== Description of the task ==
Output the records precisely as they stand. Pictures are to be skipped.

[Dataset excerpts — start]

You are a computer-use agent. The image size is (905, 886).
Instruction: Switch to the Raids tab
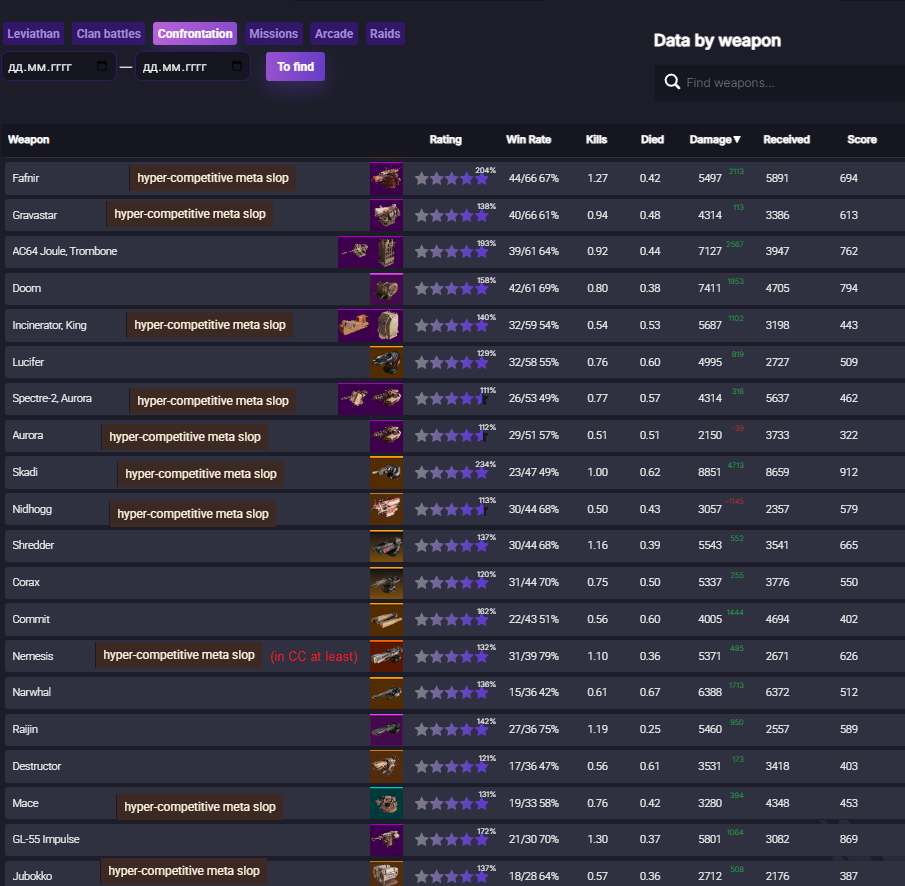(x=385, y=33)
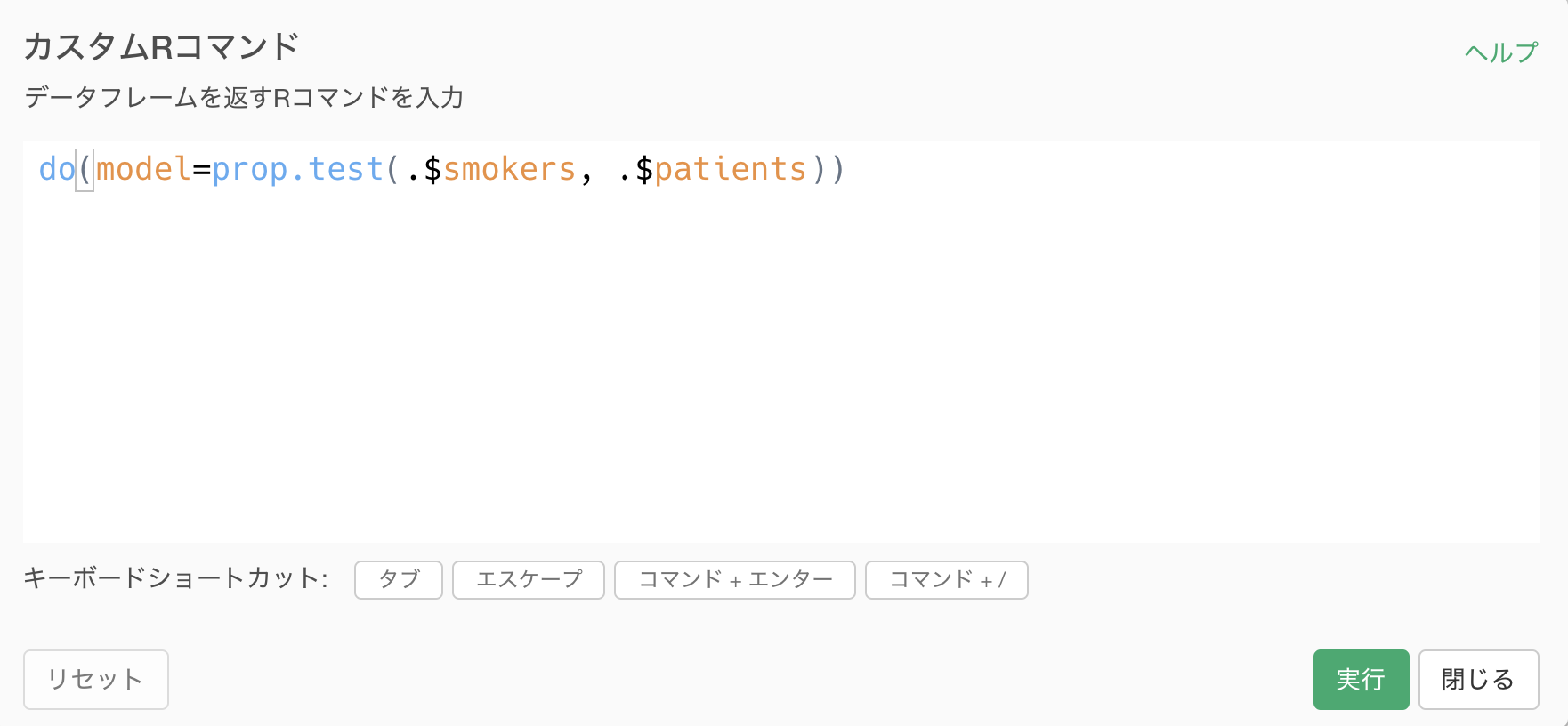Click the equals sign after model
The image size is (1568, 726).
(x=201, y=169)
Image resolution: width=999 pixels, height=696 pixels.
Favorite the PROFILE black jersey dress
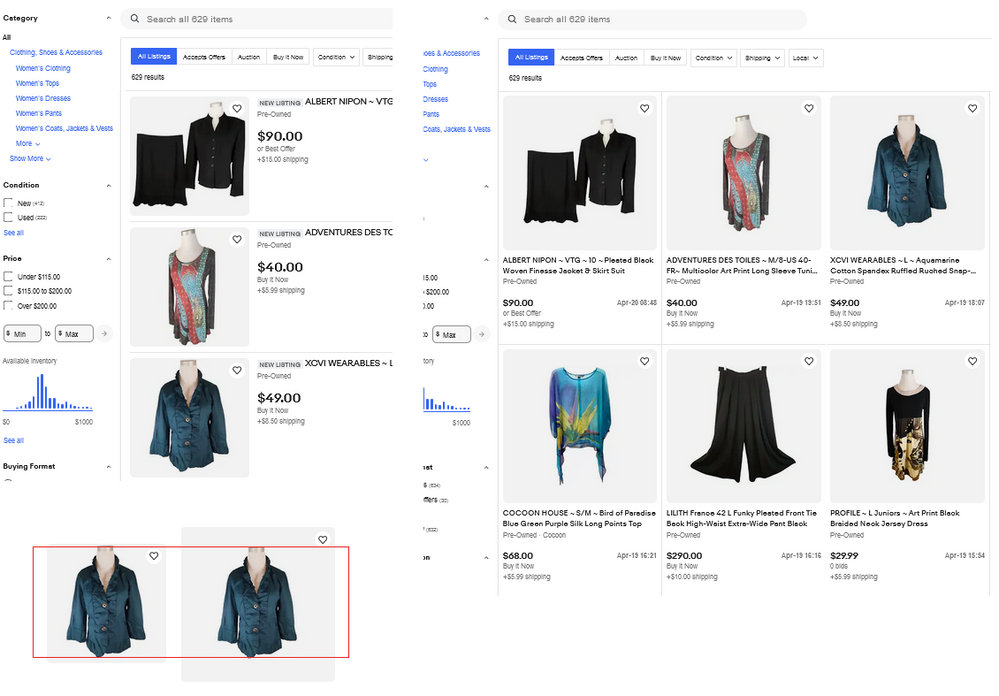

[Dataset excerpts — finish]

== Output of the task ==
You are a computer-use agent. The image size is (905, 886).
Instruction: Switch to the Raids tab
(x=385, y=33)
Click the equals sign after model
The image size is (1568, 726).
(x=201, y=169)
Image resolution: width=999 pixels, height=696 pixels.
Favorite the PROFILE black jersey dress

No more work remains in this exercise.